WORK TO COMPLETE: Below are the records; copy each line in which "agent" occurs.

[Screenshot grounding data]
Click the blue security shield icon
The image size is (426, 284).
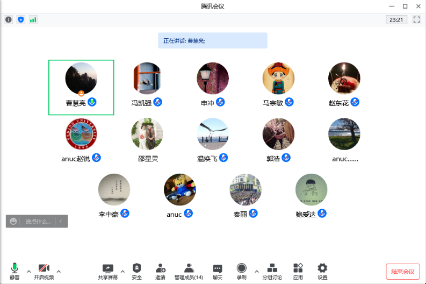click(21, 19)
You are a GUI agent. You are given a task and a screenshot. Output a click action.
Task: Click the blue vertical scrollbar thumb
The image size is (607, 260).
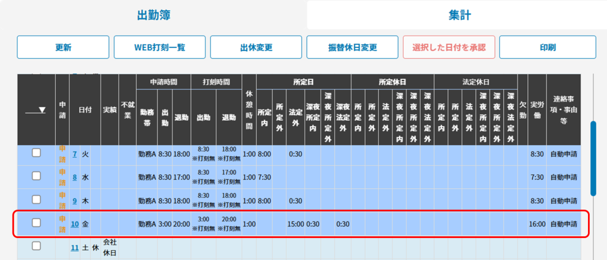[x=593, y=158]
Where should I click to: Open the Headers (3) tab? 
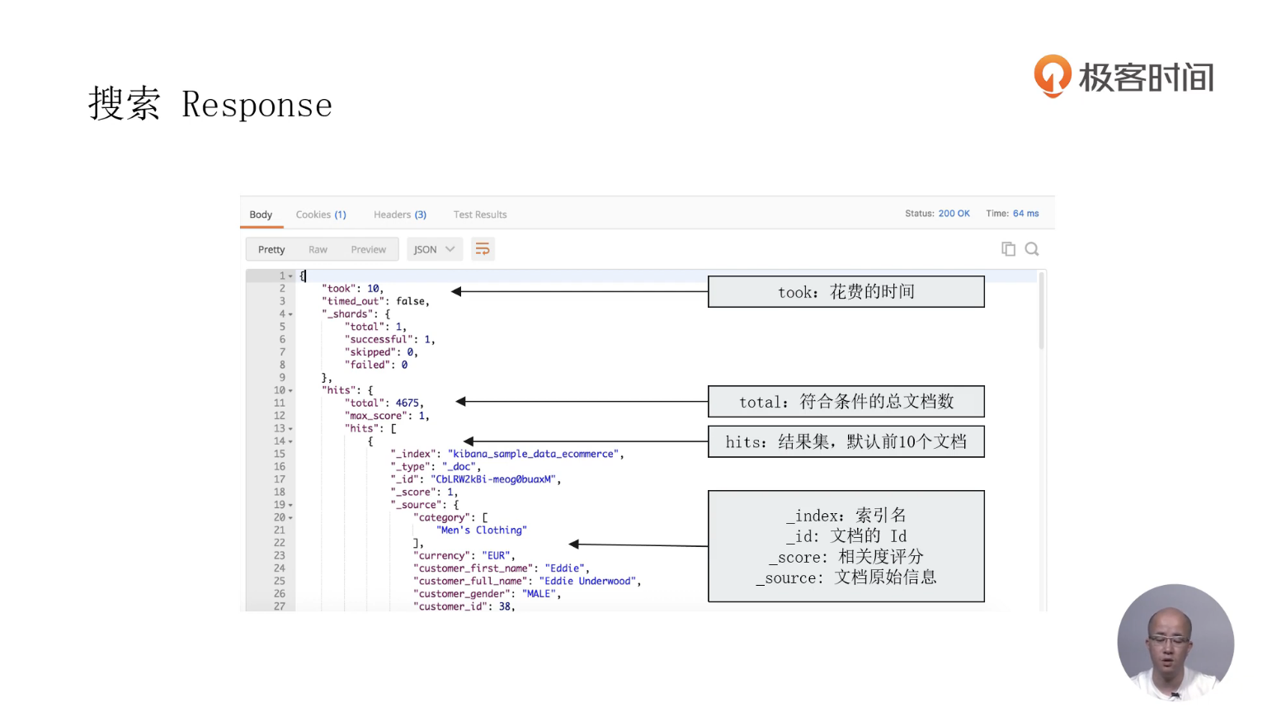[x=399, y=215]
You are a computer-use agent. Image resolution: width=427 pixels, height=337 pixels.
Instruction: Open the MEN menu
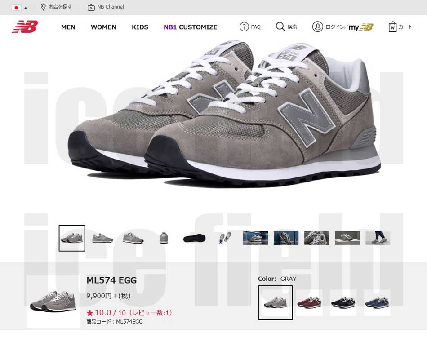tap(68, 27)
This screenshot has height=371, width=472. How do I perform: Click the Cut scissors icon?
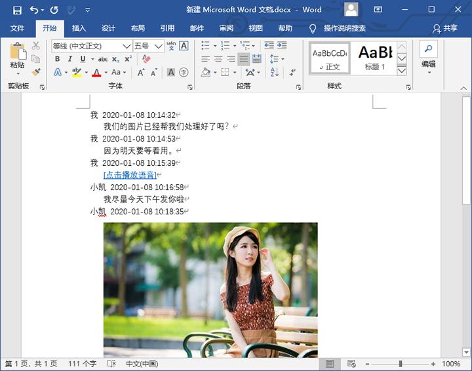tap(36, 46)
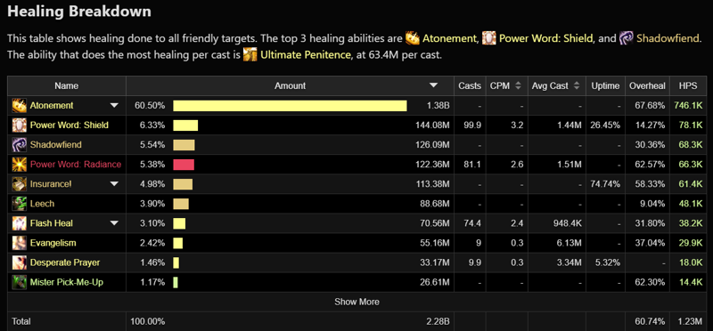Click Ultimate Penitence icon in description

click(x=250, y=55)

ANSWER TO THIS TASK:
You are a GUI agent. You are given a task and a screenshot. Output a click action.
You are a computer-use agent. Image resolution: width=427 pixels, height=337 pixels.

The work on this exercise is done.